Data for the task
[Start of Attachment]
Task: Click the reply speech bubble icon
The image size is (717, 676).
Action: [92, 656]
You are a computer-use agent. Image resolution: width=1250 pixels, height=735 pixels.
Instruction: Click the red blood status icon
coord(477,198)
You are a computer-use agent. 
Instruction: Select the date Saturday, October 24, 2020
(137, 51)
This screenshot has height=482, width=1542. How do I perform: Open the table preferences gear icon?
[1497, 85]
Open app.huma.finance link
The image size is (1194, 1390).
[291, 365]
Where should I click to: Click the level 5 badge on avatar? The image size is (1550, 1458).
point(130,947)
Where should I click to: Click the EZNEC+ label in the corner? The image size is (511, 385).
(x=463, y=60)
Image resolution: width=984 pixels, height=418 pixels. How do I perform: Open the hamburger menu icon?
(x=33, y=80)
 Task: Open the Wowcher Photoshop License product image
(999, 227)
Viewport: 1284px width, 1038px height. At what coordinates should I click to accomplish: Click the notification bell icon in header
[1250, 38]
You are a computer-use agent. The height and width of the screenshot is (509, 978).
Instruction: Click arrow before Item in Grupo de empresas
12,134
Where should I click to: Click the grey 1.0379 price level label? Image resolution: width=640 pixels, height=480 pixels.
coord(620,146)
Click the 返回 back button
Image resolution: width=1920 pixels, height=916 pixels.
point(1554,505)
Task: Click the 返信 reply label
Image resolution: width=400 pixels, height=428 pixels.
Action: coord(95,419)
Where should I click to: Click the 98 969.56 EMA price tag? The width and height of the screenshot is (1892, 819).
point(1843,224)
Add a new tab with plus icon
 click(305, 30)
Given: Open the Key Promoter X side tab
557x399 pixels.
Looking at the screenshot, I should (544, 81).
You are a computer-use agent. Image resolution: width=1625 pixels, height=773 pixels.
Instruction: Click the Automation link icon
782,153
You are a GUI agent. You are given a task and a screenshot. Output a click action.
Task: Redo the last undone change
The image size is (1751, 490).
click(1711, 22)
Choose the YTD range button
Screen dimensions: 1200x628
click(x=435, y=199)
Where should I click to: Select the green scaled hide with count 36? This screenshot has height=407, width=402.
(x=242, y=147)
[End of Attachment]
Work to be completed
All of the records above are to be set down again exactly.

Response box
Task: Click the reply speech bubble icon
The image size is (717, 676).
Action: [92, 656]
You are a computer-use agent. Image resolution: width=1250 pixels, height=735 pixels.
Instruction: Click the red blood status icon
coord(477,198)
You are a computer-use agent. 
Instruction: Select the date Saturday, October 24, 2020
(137, 51)
This screenshot has height=482, width=1542. How do I perform: Open the table preferences gear icon?
[1497, 85]
Open app.huma.finance link
The image size is (1194, 1390).
[291, 365]
Where should I click to: Click the level 5 badge on avatar? The image size is (1550, 1458).
point(130,947)
Where should I click to: Click the EZNEC+ label in the corner? The image size is (511, 385).
(x=463, y=60)
Image resolution: width=984 pixels, height=418 pixels. How do I perform: Open the hamburger menu icon?
(x=33, y=80)
 Task: Open the Wowcher Photoshop License product image
(999, 227)
Viewport: 1284px width, 1038px height. At what coordinates should I click to accomplish: Click the notification bell icon in header
[1250, 38]
You are a computer-use agent. The height and width of the screenshot is (509, 978).
Instruction: Click arrow before Item in Grupo de empresas
12,134
Where should I click to: Click the grey 1.0379 price level label? Image resolution: width=640 pixels, height=480 pixels.
coord(620,146)
Click the 返回 back button
Image resolution: width=1920 pixels, height=916 pixels.
point(1554,505)
Task: Click the 返信 reply label
Image resolution: width=400 pixels, height=428 pixels.
Action: coord(95,419)
Where should I click to: Click the 98 969.56 EMA price tag? The width and height of the screenshot is (1892, 819).
point(1843,224)
Add a new tab with plus icon
 click(305, 30)
Given: Open the Key Promoter X side tab
557x399 pixels.
Looking at the screenshot, I should (544, 81).
You are a computer-use agent. Image resolution: width=1625 pixels, height=773 pixels.
Instruction: Click the Automation link icon
782,153
You are a GUI agent. You are given a task and a screenshot. Output a click action.
Task: Redo the last undone change
The image size is (1751, 490).
click(1711, 22)
Choose the YTD range button
Screen dimensions: 1200x628
click(x=435, y=199)
Where should I click to: Select the green scaled hide with count 36? This screenshot has height=407, width=402.
(x=242, y=147)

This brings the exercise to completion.